PROBLEM TO SOLVE → Go to the line containing "Task: Refresh the Object Explorer tree" in the records below. Repeat it and the lines after it exactly, all the way to the end.

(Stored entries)
::::

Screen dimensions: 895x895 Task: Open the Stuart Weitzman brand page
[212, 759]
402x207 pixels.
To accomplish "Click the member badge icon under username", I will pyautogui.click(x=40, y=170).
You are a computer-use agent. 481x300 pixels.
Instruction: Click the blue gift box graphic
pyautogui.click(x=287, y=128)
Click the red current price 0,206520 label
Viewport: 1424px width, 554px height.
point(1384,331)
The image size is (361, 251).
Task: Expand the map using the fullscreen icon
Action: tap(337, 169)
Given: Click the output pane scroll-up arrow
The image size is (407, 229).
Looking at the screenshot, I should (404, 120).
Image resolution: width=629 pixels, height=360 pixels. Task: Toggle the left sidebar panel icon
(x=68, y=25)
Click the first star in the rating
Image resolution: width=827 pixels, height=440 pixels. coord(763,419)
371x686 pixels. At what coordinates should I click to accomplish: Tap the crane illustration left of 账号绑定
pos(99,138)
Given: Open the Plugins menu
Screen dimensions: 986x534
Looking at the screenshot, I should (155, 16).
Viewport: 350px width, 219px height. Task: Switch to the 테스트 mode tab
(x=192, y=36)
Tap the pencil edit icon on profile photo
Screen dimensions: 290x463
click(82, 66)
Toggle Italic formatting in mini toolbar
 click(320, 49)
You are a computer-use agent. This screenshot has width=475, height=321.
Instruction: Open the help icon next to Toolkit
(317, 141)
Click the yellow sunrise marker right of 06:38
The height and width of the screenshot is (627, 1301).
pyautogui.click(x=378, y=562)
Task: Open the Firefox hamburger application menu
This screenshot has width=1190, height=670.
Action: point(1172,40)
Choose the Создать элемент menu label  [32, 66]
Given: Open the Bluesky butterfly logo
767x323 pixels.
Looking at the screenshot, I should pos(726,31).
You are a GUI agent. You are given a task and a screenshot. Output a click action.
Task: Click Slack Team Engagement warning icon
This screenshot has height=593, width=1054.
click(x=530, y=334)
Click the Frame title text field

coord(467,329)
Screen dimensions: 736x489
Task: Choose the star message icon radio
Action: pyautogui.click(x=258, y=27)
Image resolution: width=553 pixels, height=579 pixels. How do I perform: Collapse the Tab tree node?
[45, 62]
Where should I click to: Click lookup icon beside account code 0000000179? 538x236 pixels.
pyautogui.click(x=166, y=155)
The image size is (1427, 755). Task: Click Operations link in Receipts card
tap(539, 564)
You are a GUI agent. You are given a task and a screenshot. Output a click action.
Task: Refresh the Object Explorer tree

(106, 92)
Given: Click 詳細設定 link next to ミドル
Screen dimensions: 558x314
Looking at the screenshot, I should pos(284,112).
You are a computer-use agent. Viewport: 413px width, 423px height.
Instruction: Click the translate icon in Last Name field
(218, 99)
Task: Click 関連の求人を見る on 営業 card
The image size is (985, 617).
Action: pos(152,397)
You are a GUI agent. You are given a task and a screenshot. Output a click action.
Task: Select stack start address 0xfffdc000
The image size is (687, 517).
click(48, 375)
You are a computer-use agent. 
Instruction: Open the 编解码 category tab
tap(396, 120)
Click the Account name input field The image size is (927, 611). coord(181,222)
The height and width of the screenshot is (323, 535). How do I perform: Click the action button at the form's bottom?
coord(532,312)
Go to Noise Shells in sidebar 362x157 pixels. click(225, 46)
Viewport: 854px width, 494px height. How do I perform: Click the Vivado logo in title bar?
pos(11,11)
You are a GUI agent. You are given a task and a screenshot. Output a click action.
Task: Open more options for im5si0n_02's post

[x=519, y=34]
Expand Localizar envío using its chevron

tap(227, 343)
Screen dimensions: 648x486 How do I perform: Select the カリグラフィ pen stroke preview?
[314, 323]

::::

SOLUTION TO THE EXERCISE →
Task: Refresh the Object Explorer tree

(106, 92)
Given: Click 詳細設定 link next to ミドル
Screen dimensions: 558x314
Looking at the screenshot, I should pos(284,112).
You are a computer-use agent. Viewport: 413px width, 423px height.
Instruction: Click the translate icon in Last Name field
(218, 99)
Task: Click 関連の求人を見る on 営業 card
The image size is (985, 617).
Action: pos(152,397)
You are a GUI agent. You are given a task and a screenshot. Output a click action.
Task: Select stack start address 0xfffdc000
The image size is (687, 517).
click(48, 375)
You are a computer-use agent. 
Instruction: Open the 编解码 category tab
tap(396, 120)
Click the Account name input field The image size is (927, 611). coord(181,222)
The height and width of the screenshot is (323, 535). How do I perform: Click the action button at the form's bottom?
coord(532,312)
Go to Noise Shells in sidebar 362x157 pixels. click(225, 46)
Viewport: 854px width, 494px height. How do I perform: Click the Vivado logo in title bar?
pos(11,11)
You are a GUI agent. You are given a task and a screenshot. Output a click action.
Task: Open more options for im5si0n_02's post

[x=519, y=34]
Expand Localizar envío using its chevron

tap(227, 343)
Screen dimensions: 648x486 How do I perform: Select the カリグラフィ pen stroke preview?
[314, 323]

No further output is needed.